—Mi padre era un caballero de considerable fortuna en Berkshire, siendo yo y unos cuantos más sus únicos hijos. Tenía solo seis años cuando tuve la desgracia de perder a mi madre y, siendo por aquel entonces joven y tierna, en vez de enviarme a la escuela, mi padre contrató a una mañosa institutriz para que velara por mi educación en casa. Mis hermanos fueron enviados a escuelas acordes con su edad y mis hermanas, todas más pequeñas que yo, quedaron todavía al cuidado de su niñera.
»La señorita Dickins era una institutriz excelente, que me instruyó en los senderos de la virtud. Bajo su tutela me hacía cada día más amable, y quizá hubiera alcanzado la perfección de no ser porque mi valiosa preceptora me fue arrancada de los brazos. Tenía yo diecisiete años. Nunca olvidaré sus últimas palabras: “Mi querida Kitty —me dijo— buenas noches”. No la volví a ver —continuó Lady Williams, secándose las lágrimas—. Se fugó aquella misma noche con el mayordomo.
»Al año siguiente, fui invitada a pasar el invierno en la ciudad en casa de una parienta lejana de mi padre. La señora Watkins era una dama con distinción, familia y fortuna. En general se la consideraba una mujer bonita, aunque, por mi parte, yo nunca la creí muy hermosa. Tenía una frente muy ancha, sus ojos eran demasiado pequeños y tenía demasiado color en las mejillas.
—¿Cómo es posible? —interrumpió la señorita Johnson, enrojeciendo de rabia—. ¿Cree usted que alguien puede tener demasiado color en las mejillas?
—Desde luego que lo creo, y le diré por qué, mi querida Alicia. Cuando una persona tiene un grado demasiado elevado de rojo en su tez, su cara ofrece, a mi juicio, un aspecto demasiado rojo.

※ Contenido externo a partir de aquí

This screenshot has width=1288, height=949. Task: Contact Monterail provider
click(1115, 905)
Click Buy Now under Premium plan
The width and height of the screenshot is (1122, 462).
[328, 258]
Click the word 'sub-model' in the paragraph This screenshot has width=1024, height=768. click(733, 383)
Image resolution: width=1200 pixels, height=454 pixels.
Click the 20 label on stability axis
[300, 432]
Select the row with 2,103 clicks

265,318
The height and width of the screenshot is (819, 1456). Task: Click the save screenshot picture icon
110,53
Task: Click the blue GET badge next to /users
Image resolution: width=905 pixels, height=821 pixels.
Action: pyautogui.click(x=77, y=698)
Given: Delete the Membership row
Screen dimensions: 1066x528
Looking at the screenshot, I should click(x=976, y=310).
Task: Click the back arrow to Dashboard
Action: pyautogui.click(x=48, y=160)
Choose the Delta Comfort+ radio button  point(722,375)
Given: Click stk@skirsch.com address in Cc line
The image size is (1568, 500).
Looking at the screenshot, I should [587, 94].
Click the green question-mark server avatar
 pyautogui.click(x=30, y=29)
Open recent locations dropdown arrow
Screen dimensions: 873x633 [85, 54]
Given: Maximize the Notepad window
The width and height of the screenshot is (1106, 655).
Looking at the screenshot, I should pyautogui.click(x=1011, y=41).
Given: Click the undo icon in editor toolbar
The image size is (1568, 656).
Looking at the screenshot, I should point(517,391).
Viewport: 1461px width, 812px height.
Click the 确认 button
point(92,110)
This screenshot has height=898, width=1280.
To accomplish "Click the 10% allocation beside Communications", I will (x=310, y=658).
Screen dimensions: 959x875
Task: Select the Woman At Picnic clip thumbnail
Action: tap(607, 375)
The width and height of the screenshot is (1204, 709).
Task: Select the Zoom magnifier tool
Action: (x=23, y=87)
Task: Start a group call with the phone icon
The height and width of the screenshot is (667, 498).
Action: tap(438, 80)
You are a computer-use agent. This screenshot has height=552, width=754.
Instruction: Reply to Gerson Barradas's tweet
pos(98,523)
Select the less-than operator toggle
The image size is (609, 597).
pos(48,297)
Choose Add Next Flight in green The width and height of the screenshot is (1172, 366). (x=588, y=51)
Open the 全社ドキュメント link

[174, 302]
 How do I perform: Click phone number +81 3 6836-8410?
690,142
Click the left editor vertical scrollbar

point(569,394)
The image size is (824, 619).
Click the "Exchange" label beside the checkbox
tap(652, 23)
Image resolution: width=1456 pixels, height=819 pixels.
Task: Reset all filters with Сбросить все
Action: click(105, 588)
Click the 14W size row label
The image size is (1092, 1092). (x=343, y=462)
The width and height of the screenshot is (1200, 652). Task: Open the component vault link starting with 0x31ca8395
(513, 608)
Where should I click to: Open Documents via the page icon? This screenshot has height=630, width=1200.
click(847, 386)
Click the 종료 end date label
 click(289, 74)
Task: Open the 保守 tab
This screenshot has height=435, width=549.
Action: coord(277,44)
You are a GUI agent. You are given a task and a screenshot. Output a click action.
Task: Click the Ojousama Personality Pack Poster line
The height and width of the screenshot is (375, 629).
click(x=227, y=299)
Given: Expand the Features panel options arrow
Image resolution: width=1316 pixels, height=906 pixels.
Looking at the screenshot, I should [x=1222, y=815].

—Pero, señora mía, ¿puede tener una cara un aspecto demasiado rojo?
—Sin duda, mi querida señorita Johnson, y le diré por qué. Cuando una cara tiene un aspecto demasiado rojo, no tiene las mismas ventajas que cuando es más pálida.
—Le ruego que continúe con su historia.
—Pues bien, como le decía antes, fui invitada por esta dama a pasar varias semanas con ella en la ciudad. Muchos caballeros la consideraban hermosa pero, en mi opinión, su frente era demasiado ancha, sus ojos demasiado pequeños y tenía demasiado color en las mejillas.
—En ese punto, señora, y como dije antes, debe de estar equivocada. La señora Watkins no podía tener demasiado color en las mejillas ya que nadie puede tener demasiado color en las mejillas.
—Perdóneme, corazón, si no coincido con usted en ese particular. Déjeme que me explique con claridad. Mi idea del caso es la siguiente: cuando una mujer tiene una gran proporción de color rojo en las mejillas, es que tiene mucho color.
—Pero, señora, yo niego que sea posible para alguien tener demasiada proporción de color rojo en las mejillas.
—¿Y qué pasa, corazón, si lo tienen?
La señorita Johnson había perdido por entonces toda su paciencia, algo que se acentuaba quizá por el hecho de que Lady Williams continuaba inflexiblemente fría. Deberá recordarse, sin embargo, que la dama, al menos en un respecto, contaba con una gran ventaja sobre Alice; quiero decir, por el hecho de no estar borracha, ya que cuando se acaloraba con el vino y se enardecía de pasión, tenía muy poco control sobre su temperamento.
La disputa terminó por ser tan encendida por parte de Alice que «de las palabras casi pasó a las manos». Afortunadamente, el señor Johnson entró en la habitación y con cierta dificultad consiguió arrancarla de Lady Williams, de la señora Watkins y de sus sonrosadas mejillas.